Examples below of when the angle between the hands is 137.5 and 12.25. There are, in total 44  golden moments, that is, times when the angle between the hands of the clock equals the golden angle 137.5.

I believe that Bessler named and placed MT 137 in this way hoping that someone would make the connection between the circle, phi and the pentagrams.  The number 137, the dodecagram and the golden ratio are too well represented and the connections too obvious once you see them, to be due to chance.

360 divided by 1.618 = 222.5 and 360 - 222.5 = 137.5

I include one more illustration showing the twelve to five line in Bessler’s MT 137 as it would be used in the circle of fifths.  C to F in Heinrich’s version of his circle of fifths.

To recap, MT 137 may represent the musical circle of fifths. 

It is labelled 137 to point to the potential inclusion of the calculation of the 360 degrees of a circle divided by 1.618 which means MT 137 also includes the golden ratio.

In the dodecagram the circle of fifths matches at least one of the golden moments and maybe more than one with twelve o’clock to five o’clock line.

NB. I should point out that in the illustration of the clock showing the time as twelve twenty-five, to demonstrate the two golden angles, the hour hand at twelve would in reality be nearly half way to the next hour  i.e., closer to the one o’clock point in order to fulfil the angle of 137.5.  This point should be remembered in all calculations.  The other pictures are showing the hand positions more accurately.

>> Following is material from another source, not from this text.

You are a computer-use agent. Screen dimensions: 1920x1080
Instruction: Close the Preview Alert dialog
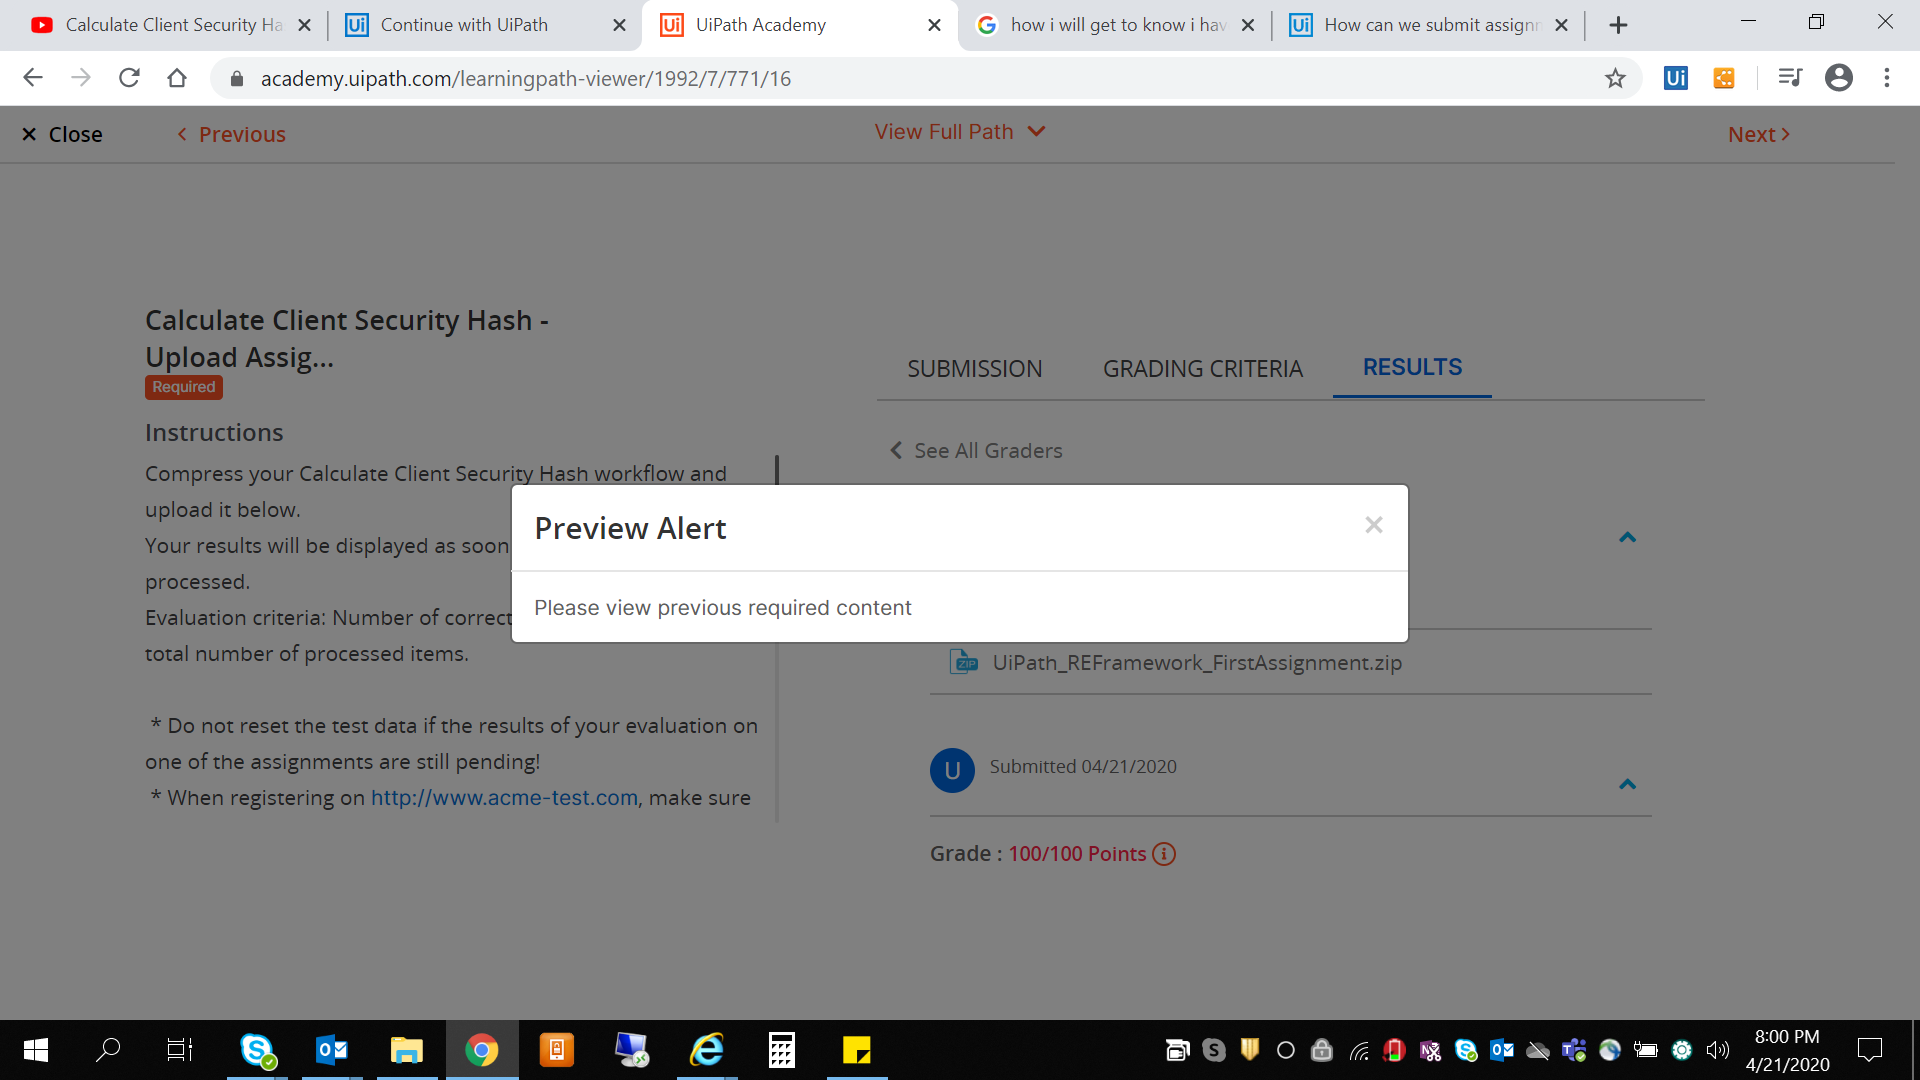pos(1373,525)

My bad illustration!

PS - I forgot to say that the 24 numbers used in the Merseburg wheel drawing above, plus the 24 squares plus the 24 rectangles adds up to 72 which is the fifth of pentagram, 72 x 5 = 360.


I thought this aphorism most appropriate to our cause.

Most of the important things in the world have been accomplished by people who have kept on trying when there seemed to be no hope at all.”